Rapamycin Enhances the Cytotoxicity of Bortezomib and Rituximab on Mantle Cell Lymphoma (MCL) Cell Lines.

[Background]: MCL is an aggressive non-Hodgkin lymphoma (NHL) with a median survival of 3-4 years. New agents with mechanisms of action different than standard chemotherapy are needed to improve the outcome of MCL. Recent studies have documented single agent activity of bortezomib and rituximab in MCL. Analogs of rapamycin (temsirolimus) have also shown single agent activity in MCL (J Clin Oncol, June 27, 2005 epub). In order to provide rationale for a clinical trial combining rapamycin analogs with bortezomib or rituximab, we performed in vitro studies of the effect of combinations of these drugs on human MCL cell lines.
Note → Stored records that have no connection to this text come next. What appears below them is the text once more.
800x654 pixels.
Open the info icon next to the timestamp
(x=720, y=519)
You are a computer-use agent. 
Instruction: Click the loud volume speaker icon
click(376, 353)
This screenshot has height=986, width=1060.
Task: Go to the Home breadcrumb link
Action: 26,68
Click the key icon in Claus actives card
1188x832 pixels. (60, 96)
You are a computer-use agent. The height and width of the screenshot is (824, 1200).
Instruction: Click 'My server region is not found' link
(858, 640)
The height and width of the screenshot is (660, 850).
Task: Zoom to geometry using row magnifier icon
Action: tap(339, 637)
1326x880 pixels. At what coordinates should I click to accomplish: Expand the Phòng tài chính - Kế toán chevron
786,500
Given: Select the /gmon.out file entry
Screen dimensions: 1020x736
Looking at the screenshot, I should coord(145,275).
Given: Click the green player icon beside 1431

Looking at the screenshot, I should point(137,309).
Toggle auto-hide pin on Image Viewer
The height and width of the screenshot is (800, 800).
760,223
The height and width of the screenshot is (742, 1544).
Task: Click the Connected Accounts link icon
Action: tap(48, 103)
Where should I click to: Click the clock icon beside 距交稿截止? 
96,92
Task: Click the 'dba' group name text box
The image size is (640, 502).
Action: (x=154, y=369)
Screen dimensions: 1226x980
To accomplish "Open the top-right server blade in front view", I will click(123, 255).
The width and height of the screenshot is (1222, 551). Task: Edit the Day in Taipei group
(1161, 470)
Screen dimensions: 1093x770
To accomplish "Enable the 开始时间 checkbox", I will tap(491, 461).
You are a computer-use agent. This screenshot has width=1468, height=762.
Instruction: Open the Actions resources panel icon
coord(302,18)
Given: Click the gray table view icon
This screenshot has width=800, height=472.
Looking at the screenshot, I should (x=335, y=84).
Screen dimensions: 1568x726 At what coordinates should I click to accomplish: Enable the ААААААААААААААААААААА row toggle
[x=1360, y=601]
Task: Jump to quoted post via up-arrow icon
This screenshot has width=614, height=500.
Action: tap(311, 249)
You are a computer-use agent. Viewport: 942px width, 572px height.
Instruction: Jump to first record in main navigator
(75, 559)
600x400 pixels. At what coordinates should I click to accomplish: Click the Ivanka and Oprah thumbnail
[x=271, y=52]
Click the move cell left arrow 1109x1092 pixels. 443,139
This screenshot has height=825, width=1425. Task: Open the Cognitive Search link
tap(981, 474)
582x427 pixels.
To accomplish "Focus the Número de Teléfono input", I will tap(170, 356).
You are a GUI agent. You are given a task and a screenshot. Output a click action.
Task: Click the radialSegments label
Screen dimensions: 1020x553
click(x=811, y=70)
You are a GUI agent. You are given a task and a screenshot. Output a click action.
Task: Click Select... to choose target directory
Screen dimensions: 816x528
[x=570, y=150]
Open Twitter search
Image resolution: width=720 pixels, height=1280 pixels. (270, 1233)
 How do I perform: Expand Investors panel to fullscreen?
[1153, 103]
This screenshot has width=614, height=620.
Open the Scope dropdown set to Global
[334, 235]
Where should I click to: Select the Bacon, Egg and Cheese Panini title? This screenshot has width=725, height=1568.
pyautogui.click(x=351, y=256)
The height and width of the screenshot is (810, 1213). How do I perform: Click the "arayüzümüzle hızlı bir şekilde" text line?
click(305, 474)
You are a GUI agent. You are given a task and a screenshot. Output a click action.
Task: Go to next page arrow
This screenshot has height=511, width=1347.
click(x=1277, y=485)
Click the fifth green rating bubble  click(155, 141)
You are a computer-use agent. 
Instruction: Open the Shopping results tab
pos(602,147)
[Methods]: Two human lymphoma cell lines - Granta 519 and M0258 - were incubated with various concentrations of rapamycin, bortezomib, and rituximab to determine the LD50 of each drug alone. For the experiments with rituximab a secondary goat anti-human (GAH) IgG Fc antibody was used to crosslink cell bound rituximab and induce cell killing. Percent viability was assessed after 48 hours using annexin/propidium iodide staining and flow cytometry. Tests for drug synergy used combinations of rapamycin and bortezomib and the Granta 519 cell line. Fixed ratios of the two drugs were tested and the results were evaluated for synergism (combination index <1 in median effect analysis) in inducing cell death. The drug concentrations used spanned the LD50 of each drug determined from the single-agent studies. In the studies combining rituximab with bortezomib or rapamycin, a single fixed dose of rituximab and GAH Fc was tested with various concentrations of the other drugs to detect additive anti-tumor effects. Studies were performed at least in triplicate.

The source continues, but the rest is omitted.